» Texto extraído
----------------------------------------

En la legislación comparada se plantean dos posibilidades: la eutanasia
directa, que consiste en provocar la muerte del paciente, normalmente mediante
inyección de fármacos que le aseguran una muerte dulce, y la ayuda al suicidio,
en la que se le facilitan los medios para que él mismo ponga fin a su vida. Lo
ideal sería la aprobación de la eutanasia sin cortapisas artificiales. Y en el
caso del suicidio asistido, no penalizar a la persona que ayuda al enfermo, si
se demuestra la libertad y voluntariedad del enfermo.

----------------------------------------

» Registros de datos
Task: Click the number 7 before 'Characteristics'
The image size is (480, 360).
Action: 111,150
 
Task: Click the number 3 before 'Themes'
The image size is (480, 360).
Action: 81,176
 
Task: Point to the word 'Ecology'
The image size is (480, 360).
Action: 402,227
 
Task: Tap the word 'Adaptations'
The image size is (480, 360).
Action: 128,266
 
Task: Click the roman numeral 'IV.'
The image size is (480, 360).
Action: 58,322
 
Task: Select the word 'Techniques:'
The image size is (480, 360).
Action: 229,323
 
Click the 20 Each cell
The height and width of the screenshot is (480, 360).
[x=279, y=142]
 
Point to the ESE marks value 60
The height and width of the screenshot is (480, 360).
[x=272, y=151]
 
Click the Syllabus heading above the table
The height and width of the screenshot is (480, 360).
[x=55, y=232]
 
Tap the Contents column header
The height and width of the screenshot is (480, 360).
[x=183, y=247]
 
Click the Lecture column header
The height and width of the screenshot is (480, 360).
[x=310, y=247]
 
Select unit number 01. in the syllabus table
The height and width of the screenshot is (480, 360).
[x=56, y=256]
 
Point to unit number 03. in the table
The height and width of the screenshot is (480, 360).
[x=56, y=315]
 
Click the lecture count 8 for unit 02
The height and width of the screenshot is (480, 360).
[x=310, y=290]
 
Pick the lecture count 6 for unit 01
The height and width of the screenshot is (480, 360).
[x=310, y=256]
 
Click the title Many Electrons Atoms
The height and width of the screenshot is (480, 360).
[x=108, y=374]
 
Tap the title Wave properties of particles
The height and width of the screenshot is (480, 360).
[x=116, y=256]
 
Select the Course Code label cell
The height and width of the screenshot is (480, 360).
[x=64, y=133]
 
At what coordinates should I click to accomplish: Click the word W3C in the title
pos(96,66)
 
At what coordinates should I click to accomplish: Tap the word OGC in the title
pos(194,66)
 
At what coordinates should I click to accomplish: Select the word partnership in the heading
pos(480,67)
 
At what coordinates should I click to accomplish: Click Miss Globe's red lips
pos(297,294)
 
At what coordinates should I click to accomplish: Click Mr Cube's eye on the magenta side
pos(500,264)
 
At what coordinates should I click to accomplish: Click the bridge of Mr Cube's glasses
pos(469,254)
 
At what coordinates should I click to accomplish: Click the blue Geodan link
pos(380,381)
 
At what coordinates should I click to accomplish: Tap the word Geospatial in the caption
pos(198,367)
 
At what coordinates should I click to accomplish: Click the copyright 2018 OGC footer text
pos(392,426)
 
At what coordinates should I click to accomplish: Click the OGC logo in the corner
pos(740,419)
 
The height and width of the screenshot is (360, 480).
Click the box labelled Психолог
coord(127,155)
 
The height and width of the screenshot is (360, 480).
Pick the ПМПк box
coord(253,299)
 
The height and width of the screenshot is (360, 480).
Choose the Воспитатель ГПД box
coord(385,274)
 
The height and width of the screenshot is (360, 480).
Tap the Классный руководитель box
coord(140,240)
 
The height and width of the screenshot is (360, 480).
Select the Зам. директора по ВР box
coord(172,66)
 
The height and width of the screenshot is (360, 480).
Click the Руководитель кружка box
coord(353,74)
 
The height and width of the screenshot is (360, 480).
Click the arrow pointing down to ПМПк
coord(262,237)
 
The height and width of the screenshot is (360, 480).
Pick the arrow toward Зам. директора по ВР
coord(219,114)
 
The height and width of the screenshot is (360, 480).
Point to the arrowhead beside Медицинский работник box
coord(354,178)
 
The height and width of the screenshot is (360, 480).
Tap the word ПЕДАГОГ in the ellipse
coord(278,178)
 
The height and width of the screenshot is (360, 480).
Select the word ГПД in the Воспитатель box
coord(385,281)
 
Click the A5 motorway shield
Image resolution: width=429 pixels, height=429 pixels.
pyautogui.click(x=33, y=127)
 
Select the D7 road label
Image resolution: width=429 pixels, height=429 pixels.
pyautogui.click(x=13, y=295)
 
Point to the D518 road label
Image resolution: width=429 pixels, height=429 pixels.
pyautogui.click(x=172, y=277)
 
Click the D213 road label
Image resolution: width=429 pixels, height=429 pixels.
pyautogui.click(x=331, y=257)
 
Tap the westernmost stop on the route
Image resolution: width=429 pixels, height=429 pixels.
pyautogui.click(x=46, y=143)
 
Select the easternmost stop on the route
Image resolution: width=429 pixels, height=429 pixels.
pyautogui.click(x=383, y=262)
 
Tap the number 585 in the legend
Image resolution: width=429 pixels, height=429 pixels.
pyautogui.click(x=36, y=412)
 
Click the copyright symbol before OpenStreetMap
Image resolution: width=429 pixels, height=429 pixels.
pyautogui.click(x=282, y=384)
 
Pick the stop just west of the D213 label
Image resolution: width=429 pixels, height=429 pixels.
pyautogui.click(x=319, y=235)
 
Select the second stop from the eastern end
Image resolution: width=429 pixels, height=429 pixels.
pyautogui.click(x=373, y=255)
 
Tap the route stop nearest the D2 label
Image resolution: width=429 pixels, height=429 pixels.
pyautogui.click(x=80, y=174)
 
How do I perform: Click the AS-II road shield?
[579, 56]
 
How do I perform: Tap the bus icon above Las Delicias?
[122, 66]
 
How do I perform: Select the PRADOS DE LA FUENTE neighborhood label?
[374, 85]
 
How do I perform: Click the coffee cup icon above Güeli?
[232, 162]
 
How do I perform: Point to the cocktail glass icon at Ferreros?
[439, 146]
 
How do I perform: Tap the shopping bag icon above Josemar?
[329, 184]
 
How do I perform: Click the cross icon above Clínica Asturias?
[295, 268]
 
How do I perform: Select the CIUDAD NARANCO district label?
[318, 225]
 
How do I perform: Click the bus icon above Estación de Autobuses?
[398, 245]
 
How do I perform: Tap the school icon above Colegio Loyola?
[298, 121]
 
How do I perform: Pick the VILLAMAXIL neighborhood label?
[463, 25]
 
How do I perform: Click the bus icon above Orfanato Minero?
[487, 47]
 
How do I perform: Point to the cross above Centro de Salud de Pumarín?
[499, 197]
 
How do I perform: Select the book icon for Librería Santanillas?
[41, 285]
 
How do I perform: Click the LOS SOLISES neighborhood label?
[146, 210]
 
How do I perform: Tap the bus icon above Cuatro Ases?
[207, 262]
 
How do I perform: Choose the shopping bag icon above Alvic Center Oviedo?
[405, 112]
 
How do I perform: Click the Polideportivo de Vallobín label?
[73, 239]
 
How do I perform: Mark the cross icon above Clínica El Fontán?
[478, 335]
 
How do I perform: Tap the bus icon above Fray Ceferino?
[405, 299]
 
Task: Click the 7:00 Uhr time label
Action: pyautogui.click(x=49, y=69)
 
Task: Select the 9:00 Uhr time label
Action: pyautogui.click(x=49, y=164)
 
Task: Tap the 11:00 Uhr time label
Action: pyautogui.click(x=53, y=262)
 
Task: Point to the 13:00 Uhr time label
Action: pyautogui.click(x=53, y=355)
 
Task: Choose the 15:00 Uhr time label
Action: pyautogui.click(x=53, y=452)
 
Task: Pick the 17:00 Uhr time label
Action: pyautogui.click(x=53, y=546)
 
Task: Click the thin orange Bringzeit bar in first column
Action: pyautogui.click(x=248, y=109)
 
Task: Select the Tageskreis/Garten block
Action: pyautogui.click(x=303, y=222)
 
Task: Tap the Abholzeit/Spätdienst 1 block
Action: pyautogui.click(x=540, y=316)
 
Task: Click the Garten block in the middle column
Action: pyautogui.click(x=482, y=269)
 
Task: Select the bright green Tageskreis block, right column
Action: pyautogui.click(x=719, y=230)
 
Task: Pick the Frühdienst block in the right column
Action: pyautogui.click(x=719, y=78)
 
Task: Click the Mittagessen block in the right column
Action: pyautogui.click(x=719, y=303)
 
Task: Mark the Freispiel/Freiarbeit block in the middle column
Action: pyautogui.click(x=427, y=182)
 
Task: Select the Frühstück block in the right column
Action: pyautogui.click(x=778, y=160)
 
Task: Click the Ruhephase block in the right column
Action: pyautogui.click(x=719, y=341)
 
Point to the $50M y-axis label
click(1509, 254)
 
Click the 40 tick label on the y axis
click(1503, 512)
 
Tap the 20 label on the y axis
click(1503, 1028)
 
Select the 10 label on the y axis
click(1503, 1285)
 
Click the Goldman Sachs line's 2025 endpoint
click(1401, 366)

----------------------------------------

» Instrucciones
1 > Responda, a partir del texto extraído, a estas preguntas:
(a) ¿Cuántas posibilidades se plantean en la legislación comparada?
(b) ¿Cómo se provoca normalmente la muerte del paciente en la eutanasia directa?
(c) En el caso del suicidio asistido, ¿qué debe demostrarse para no penalizar a la persona que ayuda al enfermo?
2 > Indique si cada afirmación concuerda con el texto extraído y cite las palabras que lo deciden:
(a) En la ayuda al suicidio, es el propio paciente quien pone fin a su vida.
(b) Se propone aprobar la eutanasia con restricciones adicionales.
(c) Se propone penalizar en todos los casos a quien ayuda al enfermo en el suicidio asistido.

» Soluciones
1 >
(a) Dos: la eutanasia directa y la ayuda al suicidio.
(b) Mediante inyección de fármacos que le aseguran una muerte dulce.
(c) La libertad y voluntariedad del enfermo.

2 >
(a) Sí: «se le facilitan los medios para que él mismo ponga fin a su vida».
(b) No: «Lo ideal sería la aprobación de la eutanasia sin cortapisas artificiales».
(c) No: «no penalizar a la persona que ayuda al enfermo, si se demuestra la libertad y voluntariedad del enfermo».